Öcalan’ın çağrısı Türkçe, Kürtçe, Arapça ve İngilizce olarak 4 dilde hazırlandı. Açıklama Türkçe ve Kürtçe okundu. Metnin Türkçesini Pervin Buldan, Kürtçesini ise Ahmet Türk seslendirdi
Çok uzun bir yoldan geldik bu günlere. 2000’lerin başında bu coğrafyada Nevruz lafını ağzına almaya dahi korkardı insanlar.
Nereden nereye… Öcalan’ın isminin önüne sayın demek dahi yargı konusu olurken, Kürtçe konuşmak terör eylemi muamelesi görürken, çocuklara Kürtçe isim dahi verilemezken, bu gün Öcalan’ın Kürtçe mektubunun tüm Türkiye’ye okunduğu, barışın konuşulduğu bir ülke haline geldi Türkiye.
Öcalan PKK’ya silah bırakmak için kongre toplama çağrısını yaptı. Bunu kimsenin ‘ama’larla, ‘ancak’larla gölgelemesine izin vermeyelim.
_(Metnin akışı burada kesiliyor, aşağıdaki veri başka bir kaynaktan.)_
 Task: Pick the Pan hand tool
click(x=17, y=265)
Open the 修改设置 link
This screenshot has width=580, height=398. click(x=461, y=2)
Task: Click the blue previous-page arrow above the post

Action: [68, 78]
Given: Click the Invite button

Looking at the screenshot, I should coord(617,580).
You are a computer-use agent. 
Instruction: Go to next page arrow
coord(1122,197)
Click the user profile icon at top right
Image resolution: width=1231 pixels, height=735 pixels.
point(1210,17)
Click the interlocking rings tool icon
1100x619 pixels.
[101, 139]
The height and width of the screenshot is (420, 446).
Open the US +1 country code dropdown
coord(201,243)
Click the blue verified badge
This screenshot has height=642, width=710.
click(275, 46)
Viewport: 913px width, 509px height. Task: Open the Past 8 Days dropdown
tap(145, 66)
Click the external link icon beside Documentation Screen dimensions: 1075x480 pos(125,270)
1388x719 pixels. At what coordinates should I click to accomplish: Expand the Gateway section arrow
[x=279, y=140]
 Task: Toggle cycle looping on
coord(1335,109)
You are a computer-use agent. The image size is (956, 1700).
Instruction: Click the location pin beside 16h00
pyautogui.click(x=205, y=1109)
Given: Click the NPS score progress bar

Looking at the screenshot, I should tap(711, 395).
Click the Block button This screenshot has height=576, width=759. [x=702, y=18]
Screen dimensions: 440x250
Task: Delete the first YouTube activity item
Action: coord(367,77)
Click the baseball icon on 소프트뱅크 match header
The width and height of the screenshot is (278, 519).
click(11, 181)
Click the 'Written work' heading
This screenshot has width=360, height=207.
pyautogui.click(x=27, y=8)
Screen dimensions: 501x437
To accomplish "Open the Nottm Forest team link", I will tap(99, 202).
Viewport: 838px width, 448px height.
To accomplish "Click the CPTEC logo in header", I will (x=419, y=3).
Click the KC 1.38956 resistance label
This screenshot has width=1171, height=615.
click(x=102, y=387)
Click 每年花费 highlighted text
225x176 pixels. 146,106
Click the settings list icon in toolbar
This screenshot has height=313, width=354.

Bu, çok büyük bir dönüşüm.
Bu sürecin başarı ile tamamlanması için herkesin daha dikkatli, kararlı ve sabırlı bir şekilde barışa doğru yolculuğunu sürdürmelidir.. Tehditkâr ifadeler, meydan okumalar, süreci sulandırmaya yönelik demagojik açıklamalardan herkesin kaçınması gerekir.
Türkiye cumhuriyeti topraklarında yaşayan insanlar artık uyandı. Daha iyi bir gelecek bekliyor, daha iyi şartlar da yaşamak istiyorlar. Türk Kürt ayrımı yapılmadan Türkiye deki bütün insanlar eşit vatandaş haklarıyla yaşamak istiyorlar. Kırgınlıkların olduğunu ancak iyi günlerin yakın olduğu bütün Türkiye halkları ile birlikte hazırlayacağı bir sürece girilmiştir.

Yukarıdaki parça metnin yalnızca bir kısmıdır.